Dana Milbank’s Jan. 31 op-ed column, “Rubio’s risky immigration stand,” mistakenly assumes that Florida GOP Sen. Marco Rubio is abandoning his position of opposing amnesty for undocumented immigrants.
Mr. Rubio’s proposal on the estimated 11 million illegal immigrants does not compromise his conservative principles. Instead, it outlines steps illegal immigrants need to take toward citizenship, in contrast to the Obama Administration’s position of, in effect, giving them amnesty and a fast track to citizenship.

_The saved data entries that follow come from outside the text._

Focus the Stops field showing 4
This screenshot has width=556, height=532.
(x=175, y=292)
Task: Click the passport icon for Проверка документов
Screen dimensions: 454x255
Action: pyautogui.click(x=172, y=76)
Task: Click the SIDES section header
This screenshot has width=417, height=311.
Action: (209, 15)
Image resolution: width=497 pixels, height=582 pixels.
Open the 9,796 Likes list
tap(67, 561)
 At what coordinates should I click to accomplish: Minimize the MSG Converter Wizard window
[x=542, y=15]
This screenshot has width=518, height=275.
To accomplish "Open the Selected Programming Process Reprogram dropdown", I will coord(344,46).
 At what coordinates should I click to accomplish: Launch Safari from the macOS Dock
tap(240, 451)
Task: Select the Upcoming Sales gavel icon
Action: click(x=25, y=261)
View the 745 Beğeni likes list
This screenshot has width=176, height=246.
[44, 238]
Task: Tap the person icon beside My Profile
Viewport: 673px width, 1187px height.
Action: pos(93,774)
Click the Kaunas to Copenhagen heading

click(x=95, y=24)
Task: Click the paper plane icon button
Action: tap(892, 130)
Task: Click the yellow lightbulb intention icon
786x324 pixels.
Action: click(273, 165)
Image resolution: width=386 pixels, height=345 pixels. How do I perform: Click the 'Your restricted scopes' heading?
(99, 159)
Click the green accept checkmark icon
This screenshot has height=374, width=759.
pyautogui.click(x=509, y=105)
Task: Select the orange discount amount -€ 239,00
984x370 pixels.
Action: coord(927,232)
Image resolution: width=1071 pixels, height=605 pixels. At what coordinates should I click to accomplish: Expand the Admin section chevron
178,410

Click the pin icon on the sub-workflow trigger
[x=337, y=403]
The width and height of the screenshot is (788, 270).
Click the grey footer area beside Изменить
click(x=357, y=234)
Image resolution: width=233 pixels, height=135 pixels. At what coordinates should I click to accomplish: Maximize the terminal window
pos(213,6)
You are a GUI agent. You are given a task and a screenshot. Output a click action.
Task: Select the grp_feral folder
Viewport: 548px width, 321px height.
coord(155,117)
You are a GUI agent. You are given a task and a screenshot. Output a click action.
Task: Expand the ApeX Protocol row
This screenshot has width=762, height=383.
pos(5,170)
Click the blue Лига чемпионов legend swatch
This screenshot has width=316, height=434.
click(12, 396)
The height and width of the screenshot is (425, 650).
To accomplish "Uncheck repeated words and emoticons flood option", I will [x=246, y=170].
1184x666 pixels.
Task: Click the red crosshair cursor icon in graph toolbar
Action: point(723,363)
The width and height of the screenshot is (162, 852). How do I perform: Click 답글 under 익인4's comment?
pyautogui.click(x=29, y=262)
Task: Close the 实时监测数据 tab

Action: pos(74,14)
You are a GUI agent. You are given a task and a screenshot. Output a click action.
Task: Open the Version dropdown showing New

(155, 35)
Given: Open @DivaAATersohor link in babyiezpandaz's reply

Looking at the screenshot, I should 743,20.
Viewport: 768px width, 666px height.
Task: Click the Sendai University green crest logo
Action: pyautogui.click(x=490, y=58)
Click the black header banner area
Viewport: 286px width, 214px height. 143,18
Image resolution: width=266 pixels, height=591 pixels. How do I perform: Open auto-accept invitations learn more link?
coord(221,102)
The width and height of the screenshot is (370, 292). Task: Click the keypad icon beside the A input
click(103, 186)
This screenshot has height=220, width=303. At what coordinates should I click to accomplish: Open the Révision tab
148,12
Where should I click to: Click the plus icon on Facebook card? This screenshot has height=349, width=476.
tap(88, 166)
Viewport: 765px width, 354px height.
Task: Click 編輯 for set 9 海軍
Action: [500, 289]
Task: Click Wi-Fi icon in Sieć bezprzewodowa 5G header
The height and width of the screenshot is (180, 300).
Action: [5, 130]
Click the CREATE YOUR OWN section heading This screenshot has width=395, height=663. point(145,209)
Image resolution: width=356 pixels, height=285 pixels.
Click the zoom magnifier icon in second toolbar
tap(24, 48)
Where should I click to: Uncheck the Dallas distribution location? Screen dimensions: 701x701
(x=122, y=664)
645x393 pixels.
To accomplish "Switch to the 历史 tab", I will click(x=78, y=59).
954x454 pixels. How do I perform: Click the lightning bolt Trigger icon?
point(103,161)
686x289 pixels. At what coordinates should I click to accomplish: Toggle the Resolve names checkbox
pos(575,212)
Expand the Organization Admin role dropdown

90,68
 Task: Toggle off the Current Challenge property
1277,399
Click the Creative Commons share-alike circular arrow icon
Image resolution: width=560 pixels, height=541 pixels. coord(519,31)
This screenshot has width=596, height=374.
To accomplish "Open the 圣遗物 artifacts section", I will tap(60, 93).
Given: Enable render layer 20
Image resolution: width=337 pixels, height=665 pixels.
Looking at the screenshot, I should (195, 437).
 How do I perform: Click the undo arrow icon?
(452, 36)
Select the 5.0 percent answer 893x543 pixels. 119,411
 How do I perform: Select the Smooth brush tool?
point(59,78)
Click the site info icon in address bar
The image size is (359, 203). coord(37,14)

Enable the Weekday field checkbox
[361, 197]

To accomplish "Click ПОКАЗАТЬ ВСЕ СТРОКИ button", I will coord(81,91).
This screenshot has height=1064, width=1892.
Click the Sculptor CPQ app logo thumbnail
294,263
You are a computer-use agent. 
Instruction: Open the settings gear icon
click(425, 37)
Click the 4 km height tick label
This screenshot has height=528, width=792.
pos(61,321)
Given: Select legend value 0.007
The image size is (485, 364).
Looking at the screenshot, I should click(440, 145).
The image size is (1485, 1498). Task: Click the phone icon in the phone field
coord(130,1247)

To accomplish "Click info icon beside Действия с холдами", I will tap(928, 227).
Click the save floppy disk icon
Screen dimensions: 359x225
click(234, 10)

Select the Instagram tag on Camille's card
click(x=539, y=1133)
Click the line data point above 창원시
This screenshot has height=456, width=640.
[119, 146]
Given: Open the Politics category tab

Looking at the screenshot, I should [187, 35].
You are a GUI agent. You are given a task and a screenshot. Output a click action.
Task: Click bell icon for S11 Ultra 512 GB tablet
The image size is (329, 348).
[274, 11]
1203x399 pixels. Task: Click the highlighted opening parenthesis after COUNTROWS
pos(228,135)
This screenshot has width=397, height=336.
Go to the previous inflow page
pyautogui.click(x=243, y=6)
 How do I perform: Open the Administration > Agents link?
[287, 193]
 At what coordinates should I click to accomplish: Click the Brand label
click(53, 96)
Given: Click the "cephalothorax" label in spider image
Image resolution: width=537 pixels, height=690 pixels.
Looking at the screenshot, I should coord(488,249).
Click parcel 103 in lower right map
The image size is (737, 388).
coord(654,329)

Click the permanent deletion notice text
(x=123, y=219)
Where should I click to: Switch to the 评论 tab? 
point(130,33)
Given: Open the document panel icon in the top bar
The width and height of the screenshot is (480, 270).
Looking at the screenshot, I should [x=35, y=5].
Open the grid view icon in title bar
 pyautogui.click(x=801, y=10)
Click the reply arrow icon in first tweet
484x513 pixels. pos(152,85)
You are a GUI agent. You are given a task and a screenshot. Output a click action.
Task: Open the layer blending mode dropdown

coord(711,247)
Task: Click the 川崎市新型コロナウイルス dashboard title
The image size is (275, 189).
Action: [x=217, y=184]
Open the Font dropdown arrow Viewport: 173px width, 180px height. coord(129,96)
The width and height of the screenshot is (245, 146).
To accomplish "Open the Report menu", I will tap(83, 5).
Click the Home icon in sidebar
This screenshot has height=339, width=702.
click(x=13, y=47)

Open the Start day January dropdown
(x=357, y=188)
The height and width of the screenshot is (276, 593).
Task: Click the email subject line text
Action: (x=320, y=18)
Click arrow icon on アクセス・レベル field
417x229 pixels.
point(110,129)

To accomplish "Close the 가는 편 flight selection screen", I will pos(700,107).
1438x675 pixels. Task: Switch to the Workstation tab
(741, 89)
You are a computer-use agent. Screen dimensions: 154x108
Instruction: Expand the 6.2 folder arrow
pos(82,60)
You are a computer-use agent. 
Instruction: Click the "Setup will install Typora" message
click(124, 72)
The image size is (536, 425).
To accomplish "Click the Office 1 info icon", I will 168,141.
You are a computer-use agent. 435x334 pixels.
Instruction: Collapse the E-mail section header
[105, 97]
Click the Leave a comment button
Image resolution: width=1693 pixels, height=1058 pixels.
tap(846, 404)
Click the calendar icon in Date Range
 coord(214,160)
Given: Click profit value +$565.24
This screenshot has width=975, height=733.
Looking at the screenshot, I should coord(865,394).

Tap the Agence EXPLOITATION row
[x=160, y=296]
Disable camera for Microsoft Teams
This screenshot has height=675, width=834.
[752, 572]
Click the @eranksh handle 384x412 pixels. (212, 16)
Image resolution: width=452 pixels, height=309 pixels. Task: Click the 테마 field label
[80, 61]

Anyone who is illegally in this country has broken the law and there is a price to pay. Mr. Rubio’s charge to the illegal immigrant is: If you want to stay, submit to a background check, pay taxes, pay a fine, get a work permit, learn English, and at some point apply for a green card. Then apply for citizenship.
Liberals eagerly paint Mr. Rubio’s position as risky. But it is consistent with our rich heritage of giving U.S. citizenship real meaning. Anything less would be an insult to our ancestors, who gained citizenship the right way.
Column ripsreligious freedom
Bill Keller took a cheap shot at religiosity in his Feb. 16 op-ed column, "Hobby Lobby and Obamacare: stretching religious freedom."
According to Mr. Keller, the fastest-growing religious affiliation in America is "none." Mr. Keller should advise America's taxpayers to prepare to fill the needs created by the liberal "none" movement.
Credit card fees under scrutiny
Some states, including Ohio, are allowing merchants to charge customers a fee for their use of a MasterCard or Visa credit card, to compensate them for the fee charged them by those credit card companies (“Few retailers likely to add credit card fee; Visa, MasterCard now allow merchants to pass on charge,” Jan. 30).
I don’t see the need for merchants to charge customers a fee to allow them to use credit cards. The merchants already are recovering this cost through the price of their merchandise.
I wonder whether those merchants who charge the fee will reduce the price of their merchandise.
RON TALLOAK EVERETT
Toledo Express of old is long gone
In the 1960s, I used to take people to my six-passenger airplane at Toledo Express Airport on Sundays, go for a flight, land, and taxi up to the dining-room entrance gate. We’d disembark, go in, and enjoy a fried chicken brunch (“Passenger traffic at airport hits historic low; 9th-straight yearly drop falls only slightly from ‘12,” Jan. 28).
The Sunday chicken dinners are no more. The dining room is no more. Watching the big airplanes fly in and out while dining is no more.
The airport is dead, and not because of the Toledo-Lucas County Port Authority. It’s because of that other airport up the road — Detroit Metro.